### Extracted material:
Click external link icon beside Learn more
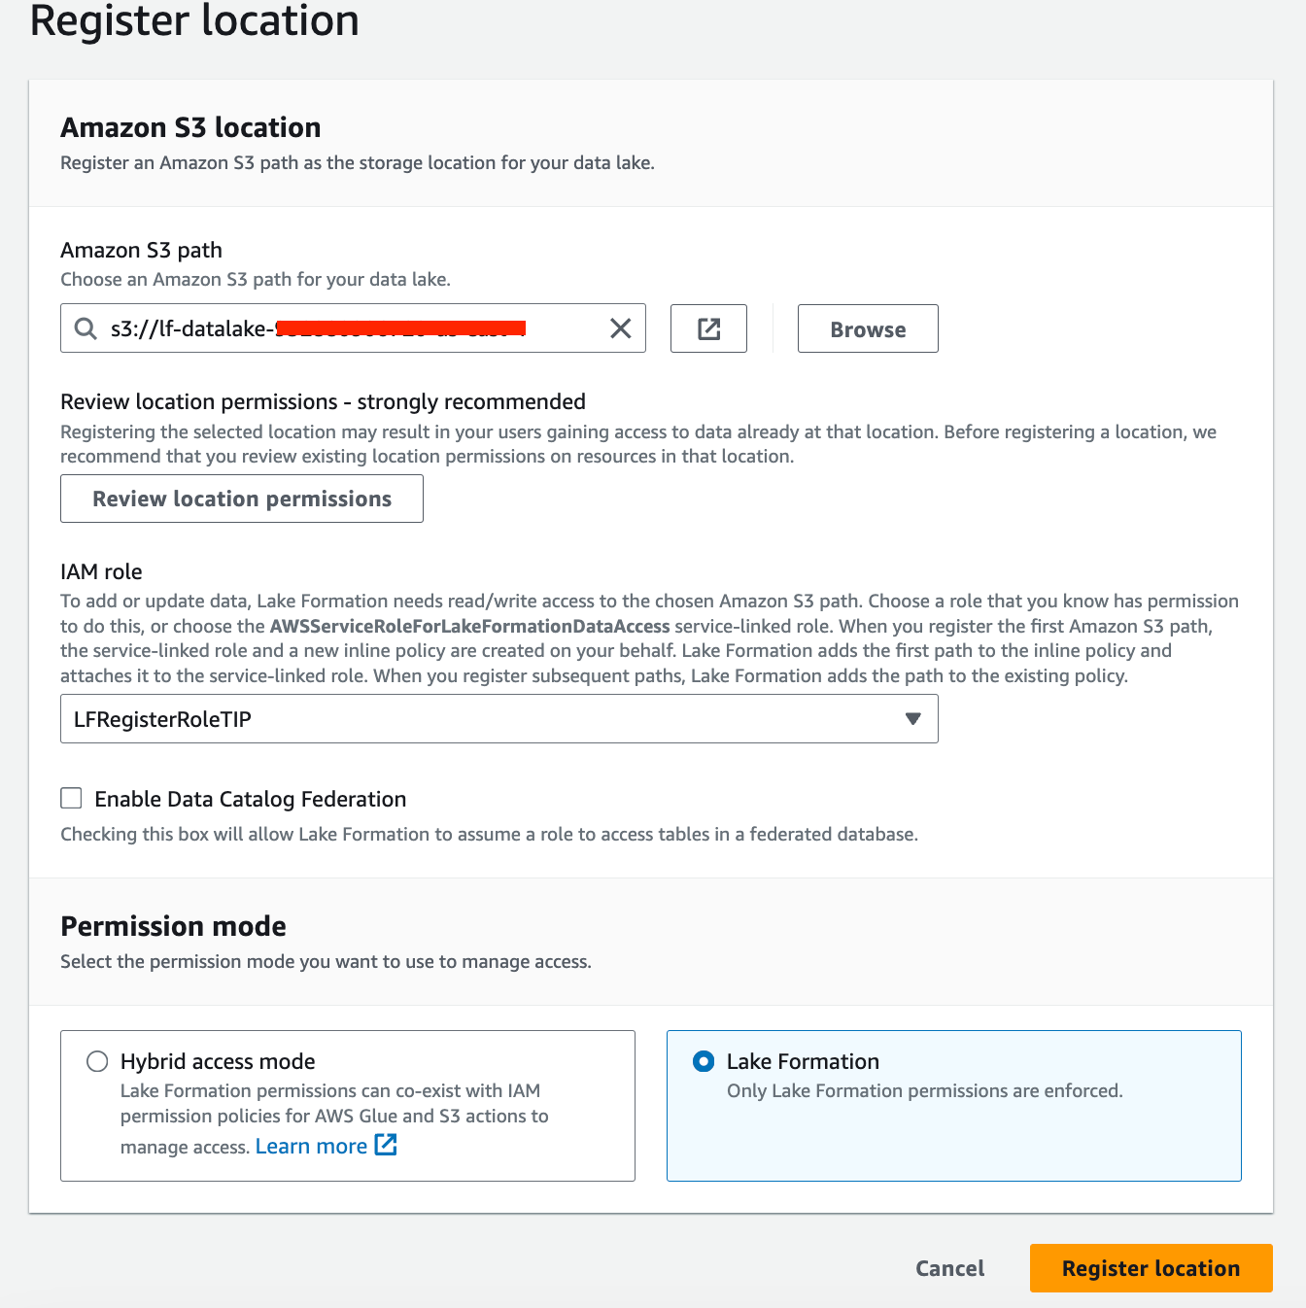This screenshot has height=1308, width=1306. (x=386, y=1145)
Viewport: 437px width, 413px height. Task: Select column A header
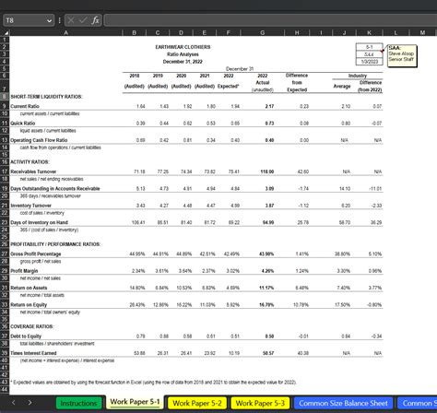pyautogui.click(x=65, y=32)
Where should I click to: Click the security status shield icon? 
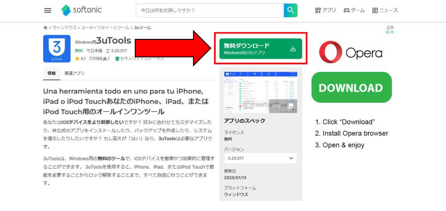(117, 59)
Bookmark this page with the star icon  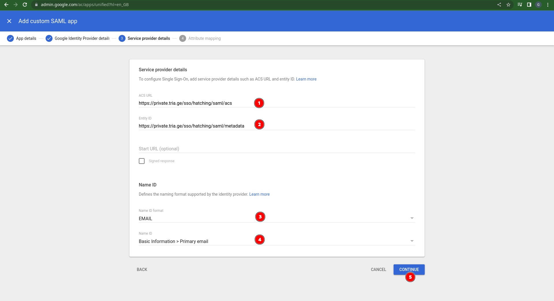[508, 5]
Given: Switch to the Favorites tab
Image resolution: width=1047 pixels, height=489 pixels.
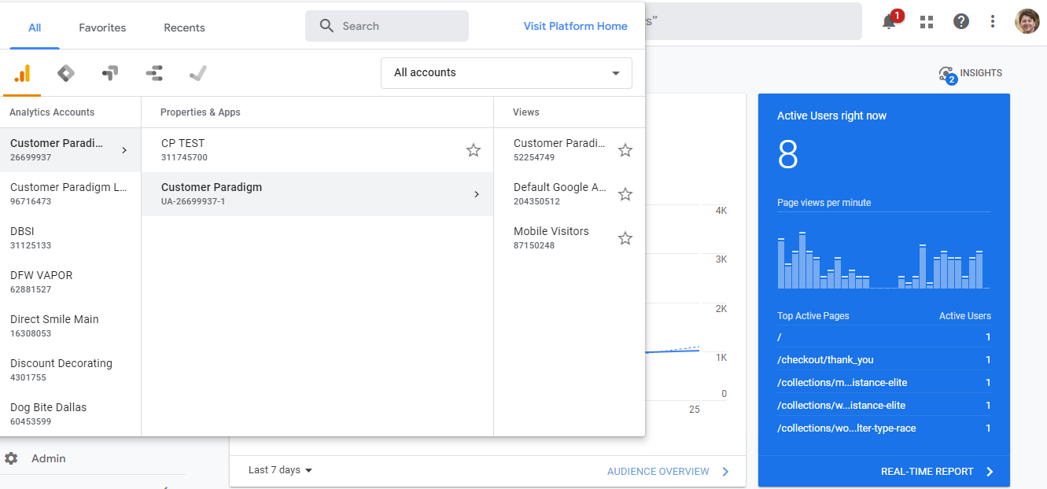Looking at the screenshot, I should [101, 28].
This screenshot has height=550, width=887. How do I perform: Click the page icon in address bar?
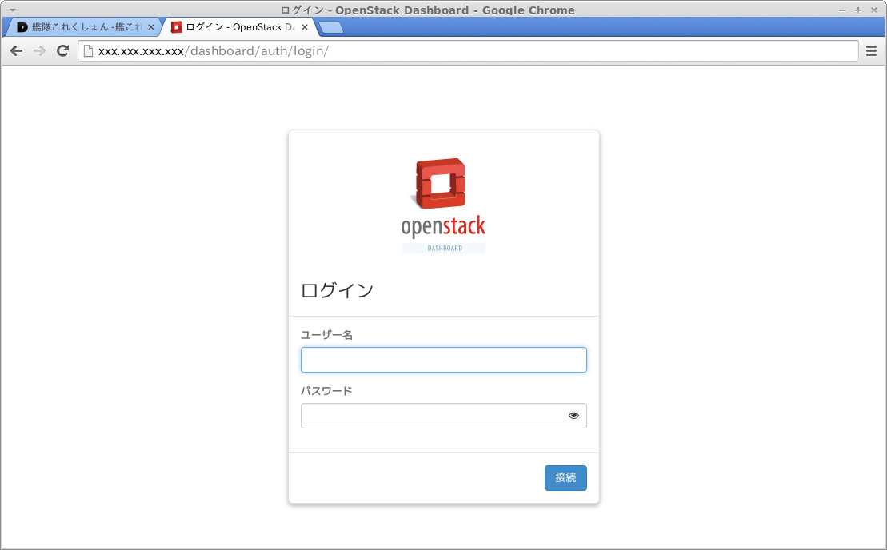click(88, 51)
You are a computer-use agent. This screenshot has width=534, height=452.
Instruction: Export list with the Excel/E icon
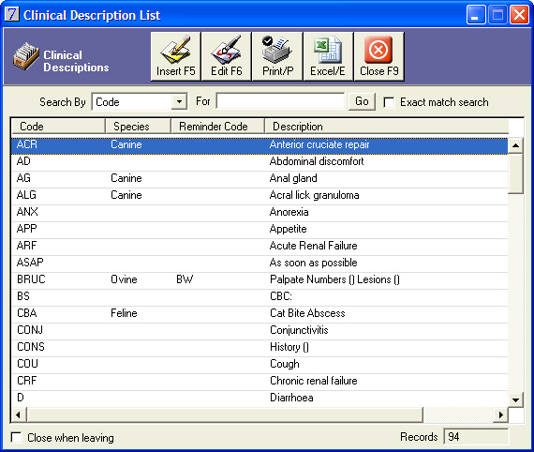[x=328, y=50]
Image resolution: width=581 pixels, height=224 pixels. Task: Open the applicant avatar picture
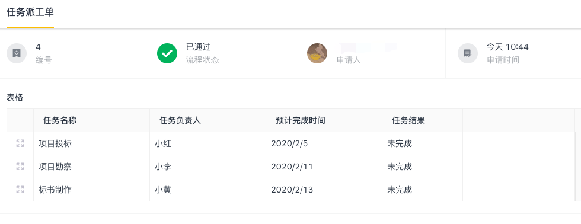(317, 53)
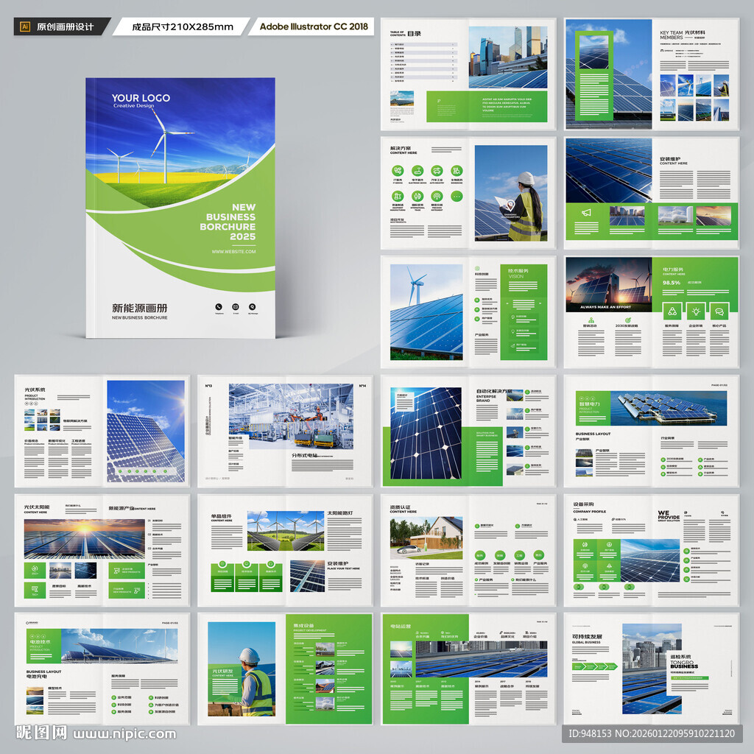The image size is (754, 754).
Task: Open the 可持续发展 spread thumbnail
Action: tap(651, 669)
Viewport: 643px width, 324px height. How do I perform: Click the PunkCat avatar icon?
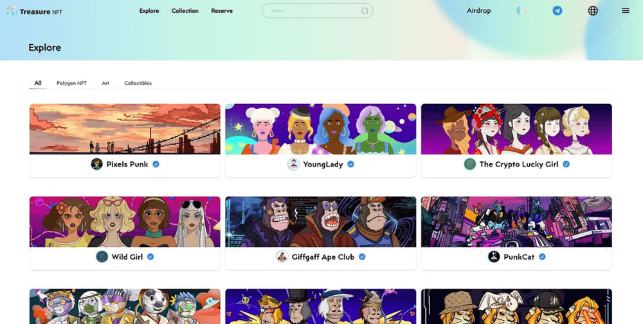coord(494,257)
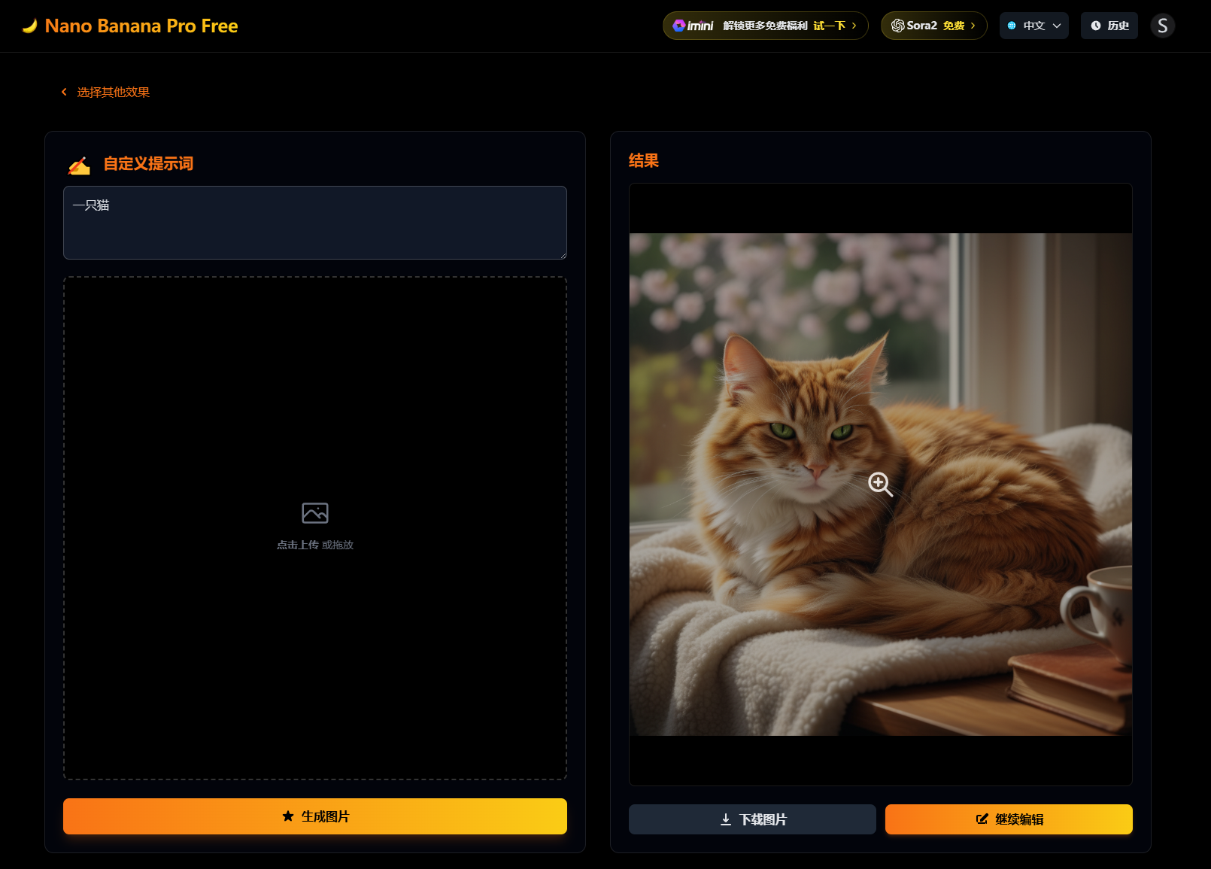
Task: Click the download arrow icon in 下载图片
Action: pyautogui.click(x=726, y=819)
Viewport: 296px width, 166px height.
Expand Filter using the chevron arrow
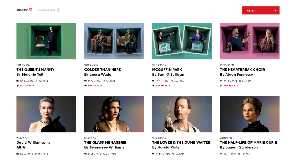coord(275,11)
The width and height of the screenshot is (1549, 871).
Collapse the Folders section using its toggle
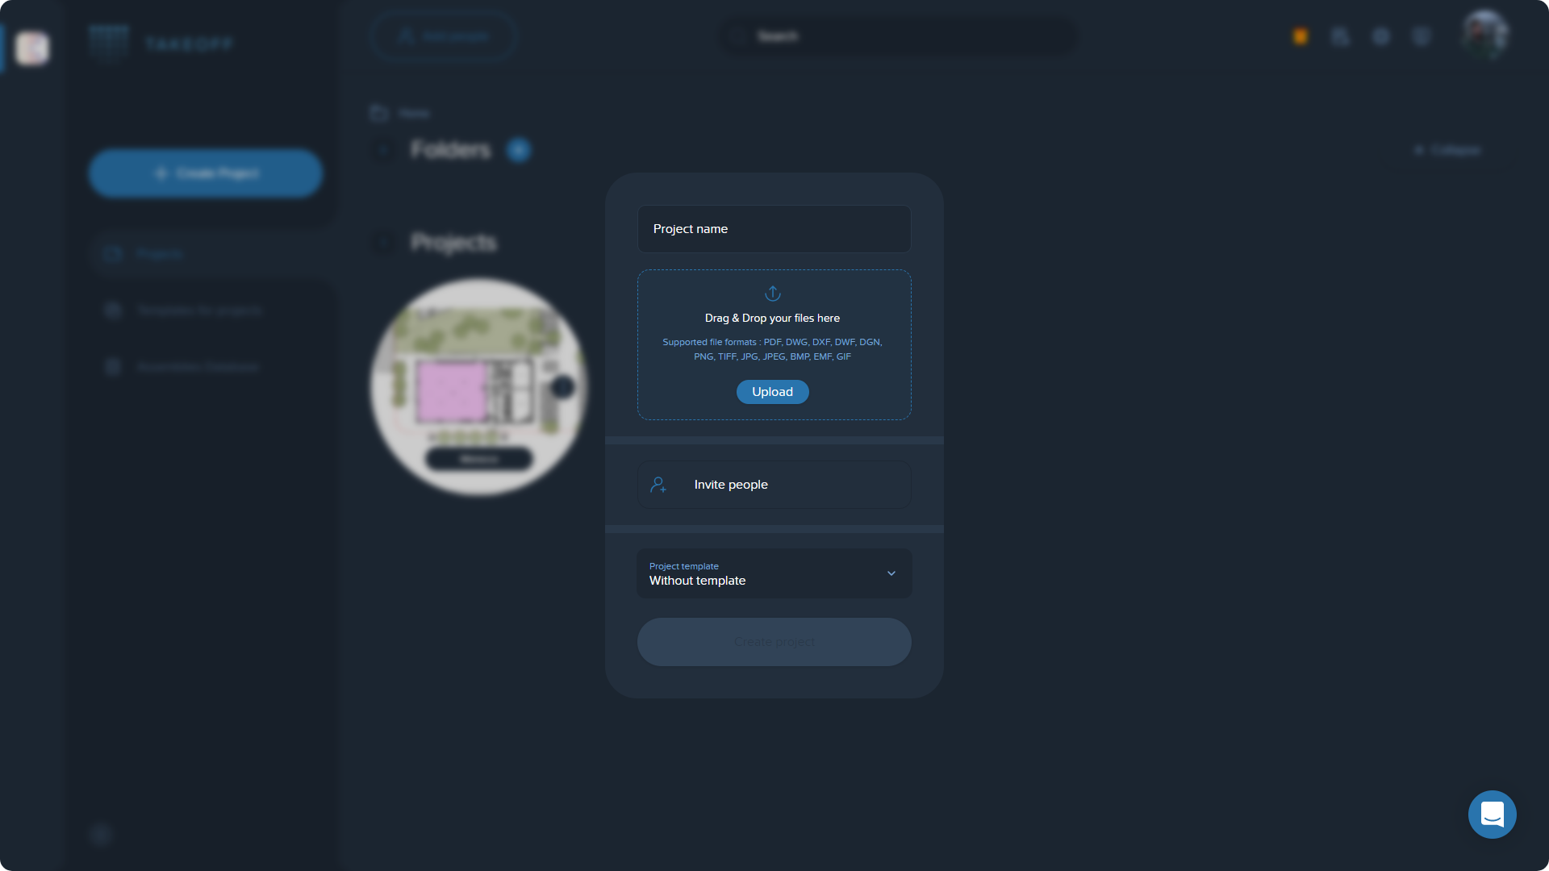tap(383, 150)
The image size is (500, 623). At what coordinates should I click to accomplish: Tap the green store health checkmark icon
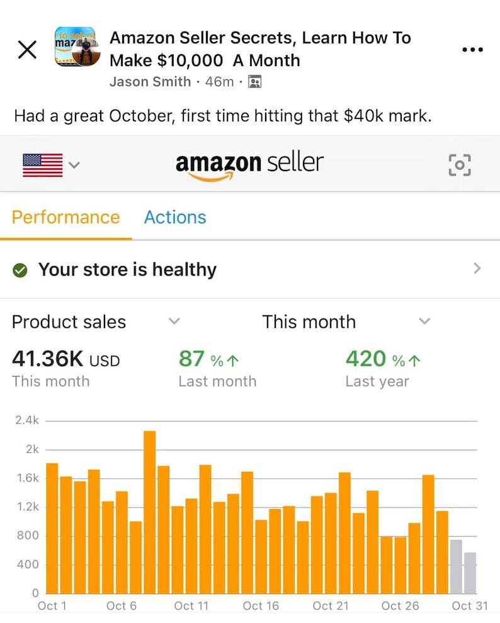pos(20,270)
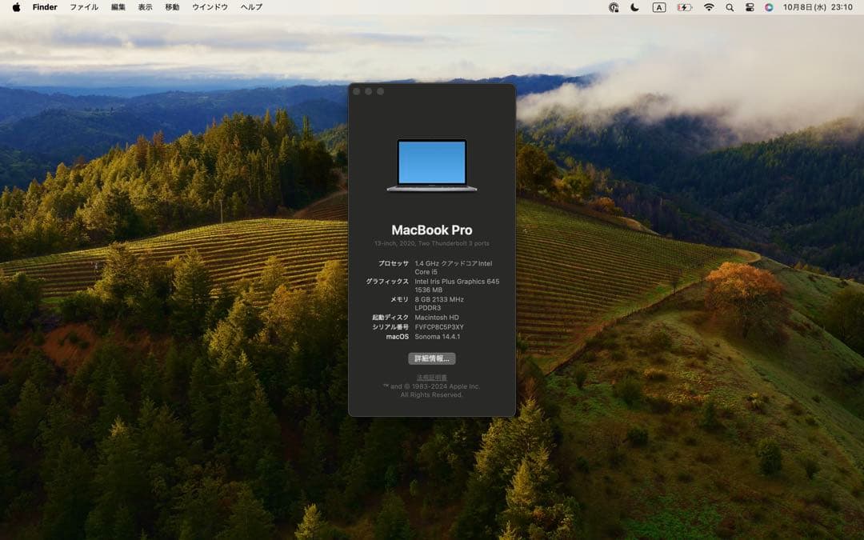Open the ファイル menu
This screenshot has width=864, height=540.
coord(83,7)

### Requirement:
Word for word, write out each line from the one with "The image size is (500, 623)." through the end of the entries above, and omit any pictures.

### Output:
The image size is (500, 623). At what coordinates should I click to accomplish: Tap the green store health checkmark icon
pos(20,270)
Open the ファイル menu
This screenshot has width=864, height=540.
coord(83,7)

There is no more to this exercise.